◆ **What the task asks**: In the records below, find the line that contains "You are a computer-use agent. 784x1517" and the line that contains "Expand the arrow". Set down exactly those lines and every line between them, and nothing more.

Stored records
★ ★ ★ ★ ★ ★ ★
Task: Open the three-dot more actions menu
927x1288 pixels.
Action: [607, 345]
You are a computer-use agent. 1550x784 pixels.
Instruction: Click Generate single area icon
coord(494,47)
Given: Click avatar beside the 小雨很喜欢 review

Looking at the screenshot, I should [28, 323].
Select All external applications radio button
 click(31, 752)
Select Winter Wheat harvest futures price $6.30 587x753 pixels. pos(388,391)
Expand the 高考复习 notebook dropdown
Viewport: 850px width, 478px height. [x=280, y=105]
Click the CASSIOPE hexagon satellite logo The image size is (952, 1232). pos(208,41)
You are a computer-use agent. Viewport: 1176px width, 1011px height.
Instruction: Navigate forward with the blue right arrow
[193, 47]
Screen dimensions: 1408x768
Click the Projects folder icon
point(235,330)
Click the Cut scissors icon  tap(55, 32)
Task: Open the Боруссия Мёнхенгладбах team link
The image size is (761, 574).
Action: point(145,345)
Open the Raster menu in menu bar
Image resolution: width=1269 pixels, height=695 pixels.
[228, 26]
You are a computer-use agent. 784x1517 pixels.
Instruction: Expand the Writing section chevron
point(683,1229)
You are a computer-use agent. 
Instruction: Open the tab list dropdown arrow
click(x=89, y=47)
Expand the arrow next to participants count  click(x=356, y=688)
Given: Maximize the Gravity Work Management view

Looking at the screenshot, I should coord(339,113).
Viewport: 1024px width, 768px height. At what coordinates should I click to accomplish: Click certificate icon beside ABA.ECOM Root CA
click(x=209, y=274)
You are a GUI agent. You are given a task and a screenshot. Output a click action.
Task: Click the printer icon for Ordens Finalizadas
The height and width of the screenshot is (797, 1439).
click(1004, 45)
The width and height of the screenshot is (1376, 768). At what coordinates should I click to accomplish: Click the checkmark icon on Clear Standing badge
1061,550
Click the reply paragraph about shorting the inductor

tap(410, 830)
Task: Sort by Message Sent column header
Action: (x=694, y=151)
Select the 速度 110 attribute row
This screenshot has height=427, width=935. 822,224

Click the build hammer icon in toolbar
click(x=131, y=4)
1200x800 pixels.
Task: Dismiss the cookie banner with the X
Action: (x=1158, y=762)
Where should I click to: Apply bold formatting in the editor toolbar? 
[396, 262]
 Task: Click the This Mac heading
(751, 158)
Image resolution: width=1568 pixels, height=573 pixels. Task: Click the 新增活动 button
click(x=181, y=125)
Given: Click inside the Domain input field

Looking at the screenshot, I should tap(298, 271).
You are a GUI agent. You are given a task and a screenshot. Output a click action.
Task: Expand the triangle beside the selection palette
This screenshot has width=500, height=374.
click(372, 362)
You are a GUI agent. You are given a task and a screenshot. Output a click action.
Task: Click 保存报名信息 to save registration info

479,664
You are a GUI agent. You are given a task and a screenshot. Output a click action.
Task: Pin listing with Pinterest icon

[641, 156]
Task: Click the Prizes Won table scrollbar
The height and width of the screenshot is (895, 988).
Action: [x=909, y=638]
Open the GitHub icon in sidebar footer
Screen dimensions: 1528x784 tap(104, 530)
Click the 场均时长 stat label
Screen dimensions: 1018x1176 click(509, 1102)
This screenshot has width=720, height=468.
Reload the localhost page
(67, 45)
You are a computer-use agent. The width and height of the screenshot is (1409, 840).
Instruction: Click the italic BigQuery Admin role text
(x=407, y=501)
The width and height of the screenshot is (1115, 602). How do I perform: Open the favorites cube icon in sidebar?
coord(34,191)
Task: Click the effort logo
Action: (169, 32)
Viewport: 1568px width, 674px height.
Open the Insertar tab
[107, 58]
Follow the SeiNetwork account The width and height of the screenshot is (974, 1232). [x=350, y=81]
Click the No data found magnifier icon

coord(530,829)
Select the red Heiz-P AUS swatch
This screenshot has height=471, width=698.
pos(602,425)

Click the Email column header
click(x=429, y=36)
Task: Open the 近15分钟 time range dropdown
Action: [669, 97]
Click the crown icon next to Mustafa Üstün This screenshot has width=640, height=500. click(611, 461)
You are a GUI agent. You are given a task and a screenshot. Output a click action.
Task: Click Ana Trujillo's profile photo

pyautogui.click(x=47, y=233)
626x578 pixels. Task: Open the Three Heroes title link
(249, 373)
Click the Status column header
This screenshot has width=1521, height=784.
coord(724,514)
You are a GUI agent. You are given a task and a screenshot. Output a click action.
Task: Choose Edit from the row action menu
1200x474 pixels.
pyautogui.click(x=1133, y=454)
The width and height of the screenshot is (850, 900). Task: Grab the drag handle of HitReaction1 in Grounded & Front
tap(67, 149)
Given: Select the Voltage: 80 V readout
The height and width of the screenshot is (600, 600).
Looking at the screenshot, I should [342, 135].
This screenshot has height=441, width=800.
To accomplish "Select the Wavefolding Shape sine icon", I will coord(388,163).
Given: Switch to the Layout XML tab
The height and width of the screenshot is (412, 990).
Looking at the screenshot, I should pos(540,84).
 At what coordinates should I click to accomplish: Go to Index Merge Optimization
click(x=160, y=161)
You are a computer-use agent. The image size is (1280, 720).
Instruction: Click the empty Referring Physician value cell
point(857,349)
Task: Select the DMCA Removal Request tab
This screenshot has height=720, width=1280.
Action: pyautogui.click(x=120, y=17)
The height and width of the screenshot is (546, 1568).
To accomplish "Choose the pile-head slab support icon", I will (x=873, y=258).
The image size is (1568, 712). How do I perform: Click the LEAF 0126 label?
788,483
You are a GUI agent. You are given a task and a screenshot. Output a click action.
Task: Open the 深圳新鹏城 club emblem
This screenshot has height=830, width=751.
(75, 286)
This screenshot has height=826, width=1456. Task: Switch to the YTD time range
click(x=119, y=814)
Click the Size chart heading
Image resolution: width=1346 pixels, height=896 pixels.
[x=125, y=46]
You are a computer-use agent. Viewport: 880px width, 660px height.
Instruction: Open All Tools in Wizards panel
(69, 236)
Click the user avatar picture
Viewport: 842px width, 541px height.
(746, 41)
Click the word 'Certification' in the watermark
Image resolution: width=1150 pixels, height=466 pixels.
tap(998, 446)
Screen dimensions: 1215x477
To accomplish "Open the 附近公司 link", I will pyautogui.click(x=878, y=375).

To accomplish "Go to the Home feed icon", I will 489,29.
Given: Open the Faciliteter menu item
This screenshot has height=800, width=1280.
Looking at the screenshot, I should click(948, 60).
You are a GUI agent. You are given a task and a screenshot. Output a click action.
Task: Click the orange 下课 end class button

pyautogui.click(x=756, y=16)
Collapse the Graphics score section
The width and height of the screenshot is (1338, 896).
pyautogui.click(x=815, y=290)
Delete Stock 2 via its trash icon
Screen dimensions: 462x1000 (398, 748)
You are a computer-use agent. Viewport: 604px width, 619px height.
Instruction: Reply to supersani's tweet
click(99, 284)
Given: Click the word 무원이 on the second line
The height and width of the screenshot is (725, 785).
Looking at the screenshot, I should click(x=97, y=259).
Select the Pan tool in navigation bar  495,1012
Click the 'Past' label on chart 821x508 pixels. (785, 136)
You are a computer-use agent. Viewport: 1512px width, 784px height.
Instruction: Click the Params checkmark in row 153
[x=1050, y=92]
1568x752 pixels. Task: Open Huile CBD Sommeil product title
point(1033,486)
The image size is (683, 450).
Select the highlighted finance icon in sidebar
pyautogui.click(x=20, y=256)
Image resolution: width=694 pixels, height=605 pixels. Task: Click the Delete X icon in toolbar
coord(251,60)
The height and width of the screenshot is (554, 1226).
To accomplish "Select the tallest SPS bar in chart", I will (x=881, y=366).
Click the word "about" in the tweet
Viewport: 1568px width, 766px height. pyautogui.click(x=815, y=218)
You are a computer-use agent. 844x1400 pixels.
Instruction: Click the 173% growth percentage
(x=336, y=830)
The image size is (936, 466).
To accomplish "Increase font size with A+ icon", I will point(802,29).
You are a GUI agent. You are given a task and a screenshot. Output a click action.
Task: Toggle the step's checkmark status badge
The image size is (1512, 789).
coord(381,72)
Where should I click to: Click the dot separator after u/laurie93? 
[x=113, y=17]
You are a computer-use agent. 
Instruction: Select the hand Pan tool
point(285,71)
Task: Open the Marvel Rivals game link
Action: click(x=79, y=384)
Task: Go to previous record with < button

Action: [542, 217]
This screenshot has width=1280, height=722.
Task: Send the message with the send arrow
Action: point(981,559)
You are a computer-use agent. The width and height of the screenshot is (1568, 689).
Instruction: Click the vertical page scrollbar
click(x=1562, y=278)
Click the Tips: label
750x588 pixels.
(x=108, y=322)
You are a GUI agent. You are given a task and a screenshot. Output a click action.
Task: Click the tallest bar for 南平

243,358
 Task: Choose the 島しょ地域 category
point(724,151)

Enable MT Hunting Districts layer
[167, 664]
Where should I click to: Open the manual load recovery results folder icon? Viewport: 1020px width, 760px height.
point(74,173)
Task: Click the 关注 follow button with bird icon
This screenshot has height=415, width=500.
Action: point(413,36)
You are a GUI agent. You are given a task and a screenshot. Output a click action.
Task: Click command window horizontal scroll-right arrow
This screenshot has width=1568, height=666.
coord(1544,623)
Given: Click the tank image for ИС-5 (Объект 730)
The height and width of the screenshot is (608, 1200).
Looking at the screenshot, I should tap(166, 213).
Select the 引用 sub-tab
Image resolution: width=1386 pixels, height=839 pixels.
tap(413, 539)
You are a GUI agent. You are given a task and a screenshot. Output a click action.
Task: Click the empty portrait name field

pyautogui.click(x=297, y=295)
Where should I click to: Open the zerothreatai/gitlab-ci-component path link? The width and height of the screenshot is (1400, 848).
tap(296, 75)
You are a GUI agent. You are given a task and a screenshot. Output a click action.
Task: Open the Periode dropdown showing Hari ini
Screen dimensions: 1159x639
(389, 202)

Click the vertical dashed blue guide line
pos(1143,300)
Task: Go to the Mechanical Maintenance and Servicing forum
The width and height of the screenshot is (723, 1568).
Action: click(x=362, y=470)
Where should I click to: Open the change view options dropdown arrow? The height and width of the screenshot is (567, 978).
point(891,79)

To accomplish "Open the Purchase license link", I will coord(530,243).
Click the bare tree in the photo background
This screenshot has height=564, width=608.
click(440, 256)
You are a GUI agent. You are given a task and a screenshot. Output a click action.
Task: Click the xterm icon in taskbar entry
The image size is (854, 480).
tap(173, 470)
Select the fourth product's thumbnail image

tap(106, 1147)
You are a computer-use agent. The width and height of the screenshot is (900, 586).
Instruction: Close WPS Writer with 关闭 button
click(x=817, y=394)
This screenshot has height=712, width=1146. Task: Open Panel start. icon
★ ★ ★ ★ ★ ★ ★
◆ **Solution to this exercise**:
You are a computer-use agent. 784x1517 pixels.
Instruction: Expand the Writing section chevron
point(683,1229)
You are a computer-use agent. 
Instruction: Open the tab list dropdown arrow
click(x=89, y=47)
Expand the arrow next to participants count  click(x=356, y=688)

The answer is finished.